The book, Depth Imaging of Foothills Seismic Data, was published by the Canadian Society of Exploration Geophysicists (CSEG) as part of the 2000 CSEG Fiftieth Anniversary Project, and deals with seismic depth imaging of complex structures, as found in the Western Canadian Foothills. The foothills depth imaging project was initiated in 1998 at the University of Calgary by Larry Lines, Sam Gray and Don Lawton as a CSEG Superfund Project. The goal of the project was to provide a course and a book for Canadian universities outlining the techniques and applications of depth imaging in foothills exploration. At the same time, it also helped to support Lanlan Yan in her Ph.D. research on the subject. The book provides an outline for this short course. This CSEG course was presented at five Canadian universities including University of Alberta, University of British Columbia, University of Calgary, Memorial University of Newfoundland, and University of Saskatchewan.
The structural geology of the Western Canadian Foothills is dominated by a series of thrust faults, complex folds and steeply dipping formations. Seismic imaging is an essential tool in the petroleum exploration of such complicated geology, and due to structural complexity and steep dips, migration is a process which is necessary for the correct positioning of seismic reflection events. Migration is defined as a processing step for placing anisotropic reflectors in their true subsurface location. More specifically, seismic prestack depth migration is the preferred method for the following reasons:
Prestack migration does not use the common midpoint stacking, which will smear reflections from steeply dipping layers.
Depth migration can accommodate the lateral seismic velocity variations found in foothills geology, whereas time migration methods do not.
Foothills rock formations, especially shales, may exhibit anisotropic behavior. That is, seismic velocities will depend on the direction of wave travel. Failure to accommodate this behavior may result in mispositioning of reflectors.
In the book, we look at the depth imaging of foothills structures from Western Canada through the description of theory and applications. It describes seismic models, prestack depth migration, case histories, anisotropy effects, and possible future directions.
In completing this book, the editors thank the CSEG, especially Jack Pullen and Susan Eaton, for their support of the project. We thank the Fold-Fault Research Project (FRP) personnel, McAra Printing, and Linda St. Pierre of FRP for their invaluable assistance.

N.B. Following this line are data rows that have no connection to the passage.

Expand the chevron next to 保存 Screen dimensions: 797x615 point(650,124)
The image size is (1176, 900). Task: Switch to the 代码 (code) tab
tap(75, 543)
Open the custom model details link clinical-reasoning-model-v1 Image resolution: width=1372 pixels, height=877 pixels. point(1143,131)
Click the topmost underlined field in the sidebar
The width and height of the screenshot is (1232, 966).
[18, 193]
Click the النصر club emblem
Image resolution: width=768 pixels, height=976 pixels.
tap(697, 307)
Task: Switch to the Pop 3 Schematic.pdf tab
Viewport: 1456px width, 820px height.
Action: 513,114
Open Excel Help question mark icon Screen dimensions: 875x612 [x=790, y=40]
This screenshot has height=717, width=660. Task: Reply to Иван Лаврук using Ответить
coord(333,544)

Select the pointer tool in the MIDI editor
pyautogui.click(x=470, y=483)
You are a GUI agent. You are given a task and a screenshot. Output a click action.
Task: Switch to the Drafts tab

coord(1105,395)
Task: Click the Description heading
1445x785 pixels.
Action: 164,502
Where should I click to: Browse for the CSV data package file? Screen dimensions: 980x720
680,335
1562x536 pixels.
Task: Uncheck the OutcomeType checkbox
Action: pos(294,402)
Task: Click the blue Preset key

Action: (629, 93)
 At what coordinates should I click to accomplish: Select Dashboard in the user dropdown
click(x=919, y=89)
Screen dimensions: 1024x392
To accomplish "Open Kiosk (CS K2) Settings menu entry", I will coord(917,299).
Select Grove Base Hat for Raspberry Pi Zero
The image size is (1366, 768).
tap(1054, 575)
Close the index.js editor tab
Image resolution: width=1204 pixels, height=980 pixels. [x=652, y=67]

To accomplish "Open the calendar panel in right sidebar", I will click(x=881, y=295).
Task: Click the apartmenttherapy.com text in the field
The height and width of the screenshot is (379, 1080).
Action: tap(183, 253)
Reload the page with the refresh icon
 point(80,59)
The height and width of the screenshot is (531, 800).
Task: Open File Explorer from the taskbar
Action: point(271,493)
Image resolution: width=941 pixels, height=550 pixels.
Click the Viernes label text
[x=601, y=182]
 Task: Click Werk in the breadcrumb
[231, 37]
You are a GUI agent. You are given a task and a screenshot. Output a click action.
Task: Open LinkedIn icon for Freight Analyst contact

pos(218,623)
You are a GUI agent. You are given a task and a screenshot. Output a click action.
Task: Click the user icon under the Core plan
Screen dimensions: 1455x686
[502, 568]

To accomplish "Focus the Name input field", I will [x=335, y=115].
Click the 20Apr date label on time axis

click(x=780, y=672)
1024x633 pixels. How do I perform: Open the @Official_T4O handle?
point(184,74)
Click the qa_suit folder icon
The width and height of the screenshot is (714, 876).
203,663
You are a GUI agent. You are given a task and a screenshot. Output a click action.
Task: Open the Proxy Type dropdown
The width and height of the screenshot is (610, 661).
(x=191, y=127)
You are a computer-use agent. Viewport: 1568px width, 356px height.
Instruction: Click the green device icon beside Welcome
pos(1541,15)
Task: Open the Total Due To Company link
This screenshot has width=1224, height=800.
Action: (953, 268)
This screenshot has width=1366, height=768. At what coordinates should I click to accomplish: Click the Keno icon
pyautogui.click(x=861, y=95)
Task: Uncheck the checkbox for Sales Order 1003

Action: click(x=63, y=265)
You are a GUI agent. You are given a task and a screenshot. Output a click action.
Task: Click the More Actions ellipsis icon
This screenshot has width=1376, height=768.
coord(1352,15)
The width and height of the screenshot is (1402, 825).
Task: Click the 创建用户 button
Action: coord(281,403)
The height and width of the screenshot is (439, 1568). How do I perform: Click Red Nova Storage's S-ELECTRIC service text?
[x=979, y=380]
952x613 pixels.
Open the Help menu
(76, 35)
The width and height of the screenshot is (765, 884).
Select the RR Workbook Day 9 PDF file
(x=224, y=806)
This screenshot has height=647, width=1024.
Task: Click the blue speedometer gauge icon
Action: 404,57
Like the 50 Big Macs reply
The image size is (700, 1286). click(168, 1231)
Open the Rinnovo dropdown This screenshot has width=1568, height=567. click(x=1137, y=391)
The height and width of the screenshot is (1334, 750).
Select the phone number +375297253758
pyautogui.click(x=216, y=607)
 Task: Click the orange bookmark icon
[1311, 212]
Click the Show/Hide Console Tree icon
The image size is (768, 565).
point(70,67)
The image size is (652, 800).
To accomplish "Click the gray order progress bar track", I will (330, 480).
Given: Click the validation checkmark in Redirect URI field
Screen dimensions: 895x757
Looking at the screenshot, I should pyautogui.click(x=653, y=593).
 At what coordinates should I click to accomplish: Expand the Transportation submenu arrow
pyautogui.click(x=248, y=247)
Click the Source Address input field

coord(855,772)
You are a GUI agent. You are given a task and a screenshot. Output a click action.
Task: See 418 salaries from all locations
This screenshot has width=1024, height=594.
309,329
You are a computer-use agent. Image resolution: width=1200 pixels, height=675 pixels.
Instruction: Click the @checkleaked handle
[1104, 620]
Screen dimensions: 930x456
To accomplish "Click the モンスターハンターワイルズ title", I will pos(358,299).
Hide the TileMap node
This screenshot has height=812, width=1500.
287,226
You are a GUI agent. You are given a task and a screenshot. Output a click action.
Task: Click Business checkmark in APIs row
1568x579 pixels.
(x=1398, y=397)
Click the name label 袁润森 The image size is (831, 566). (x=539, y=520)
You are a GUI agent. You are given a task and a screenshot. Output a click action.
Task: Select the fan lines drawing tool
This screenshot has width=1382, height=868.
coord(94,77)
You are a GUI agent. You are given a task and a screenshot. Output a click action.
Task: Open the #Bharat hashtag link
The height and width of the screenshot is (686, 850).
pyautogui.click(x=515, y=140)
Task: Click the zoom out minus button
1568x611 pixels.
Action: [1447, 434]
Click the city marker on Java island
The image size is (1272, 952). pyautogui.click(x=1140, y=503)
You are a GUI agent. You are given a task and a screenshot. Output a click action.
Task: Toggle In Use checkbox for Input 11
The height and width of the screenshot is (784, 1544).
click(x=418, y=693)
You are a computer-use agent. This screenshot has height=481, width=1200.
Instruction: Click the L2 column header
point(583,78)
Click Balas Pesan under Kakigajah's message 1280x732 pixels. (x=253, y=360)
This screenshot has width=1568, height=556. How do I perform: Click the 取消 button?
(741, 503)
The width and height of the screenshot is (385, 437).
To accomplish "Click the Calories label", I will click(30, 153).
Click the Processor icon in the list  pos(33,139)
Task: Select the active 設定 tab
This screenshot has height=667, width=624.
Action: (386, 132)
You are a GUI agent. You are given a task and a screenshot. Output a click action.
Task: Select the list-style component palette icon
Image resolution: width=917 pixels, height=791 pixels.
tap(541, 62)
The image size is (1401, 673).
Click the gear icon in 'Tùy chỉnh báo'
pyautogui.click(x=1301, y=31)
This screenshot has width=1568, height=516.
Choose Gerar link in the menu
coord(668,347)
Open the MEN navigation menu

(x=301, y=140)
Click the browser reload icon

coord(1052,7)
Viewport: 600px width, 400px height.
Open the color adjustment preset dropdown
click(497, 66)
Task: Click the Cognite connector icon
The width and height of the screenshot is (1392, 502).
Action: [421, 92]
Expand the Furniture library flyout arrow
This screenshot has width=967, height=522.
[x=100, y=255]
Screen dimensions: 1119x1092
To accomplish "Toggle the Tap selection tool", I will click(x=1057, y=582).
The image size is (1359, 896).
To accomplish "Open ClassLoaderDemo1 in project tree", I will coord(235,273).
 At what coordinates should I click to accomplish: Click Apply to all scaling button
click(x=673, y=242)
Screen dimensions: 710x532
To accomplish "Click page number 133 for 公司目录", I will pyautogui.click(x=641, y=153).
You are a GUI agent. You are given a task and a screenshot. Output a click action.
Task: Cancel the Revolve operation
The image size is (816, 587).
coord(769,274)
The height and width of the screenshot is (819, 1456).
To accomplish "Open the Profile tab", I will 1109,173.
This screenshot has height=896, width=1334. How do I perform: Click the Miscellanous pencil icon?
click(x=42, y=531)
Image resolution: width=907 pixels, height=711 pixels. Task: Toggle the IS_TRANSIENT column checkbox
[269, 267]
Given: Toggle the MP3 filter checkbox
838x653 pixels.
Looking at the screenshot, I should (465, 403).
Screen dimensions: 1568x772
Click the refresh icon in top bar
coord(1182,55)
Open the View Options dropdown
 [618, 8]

Dr. Larry Lines received a B.Sc. (1971) and an M.Sc. (1973) in geophysics from the University of Alberta, and a Ph.D. (1976) in geophysics from the University of British Columbia. In 1976, Larry joined Amoco Canada in Calgary where he worked in the Exploration Department. In 1979, he transferred to Amoco's Research Center in Tulsa where he worked in the research areas of geophysical inversion, imaging and reservoir characterization, and attained the position of Research Associate. From 1993 to 1998, Dr. Lines served as the NSERC/Petro-Canada Chair in applied seismology in the Department of Earth Sciences at Memorial University of Newfoundland. He currently serves as the Chair in Exploration Geophysics at the University of Calgary. Larry shared the award for Geophysics Best Paper in 1988 and 1996 and was SEG Distinguished Lecturer in 1991. He has served the Geophysical Society of Tulsa (GST) as Editor, First Vice-President and President, and was granted Honorary Membership with that organization. Professor Lines has served SEG as an Editor and Associate Editor for Geophysics, The Leading Edge, SEG slide series, translations, Special Editor for IEEE and Editor for CSEG. He was recently awarded honorary lifetime membership to the SEG and CSEG. He has co-written or co-edited five books on geophysical inversion and imaging. He is a member of SEG, EAEG, CSEG, AAPG, GST, and APEGGA.